Yes, it is log canonical.
Some overarching comments
A quick way is simply to check whether it is F-pure after reduction to characteristic p for some p. (Actually, before [this paper][1], one would have to check infinitely many primes, but now we know that fpt(
$f$ mod
$p$)
$\leq$ lct(
$f$) for all p).
Fortunately, one can check this very easily in a computer (I bet blowups would also be do-able here, although certainly a lot more work...).
In characteristic $p = 7, 13$, I checked that $\langle f^{p-1} \rangle^{[1/p]} = \langle 1 \rangle = \mathbb{Z}/p[x_1,x_1,x_3,x_4]$. This proves that the pair $(\mathbb{A}^4, f^1)$ is $F$-pure and hence log canonical back in characteristic zero. For some additional background, you could see these survey articles: Smith-Zhang, Schwede-Tucker, Blickle-Schwede, Patakfalvi-Schwede-Tucker. The original result that the FPT is $\leq$ the LCT is for $p \gg 0$ is essentially due to Hara-Watanabe (except they didn't define the FPT, that was Takagi-Watanabe and Mustata-Takagi-Watanabe, see the references contained in the above articles).
The actual computation
Ok, I did this in Macaulay2, and I used [PosChar.m2][6] (a Macaulay2 package, some documentation is [HERE][7]).
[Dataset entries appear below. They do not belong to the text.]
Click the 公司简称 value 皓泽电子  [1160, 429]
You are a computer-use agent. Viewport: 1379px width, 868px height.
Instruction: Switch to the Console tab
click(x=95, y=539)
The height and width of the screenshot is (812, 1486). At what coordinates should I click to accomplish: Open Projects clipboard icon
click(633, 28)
I then entered the following commands:
loadPackage "PosChar"
p = 7
R=ZZ/p[x1,x2,x3,x4]
f = x2*x4+(x3+x4)^2+(x1*x4+x2*x3)*(x1+x2+x3+x4)+(x1*x4+x2*x3)^2
ethRoot(f^(p-1), 1)
Macaulay2 output
ideal 1
Ideal of R
which proves that it is $F$-pure and hence log canonical back in characteristic zero. Anyway, the key computation which I am sure you could also do by hand in this case is called "Fedder's Criterion" (see the above articles).
A caveat
The package PosChar.m2 also has a function called "IsSharplyFPurePoly" which could also work here. However, the implementation is slower than what I did above (I need to go fix that, I will try to update this answer when I do that).
Update:
PosChar.m2 has been depricated. The right package is the TestIdeals.m2 package, which should be built into Macaulay2.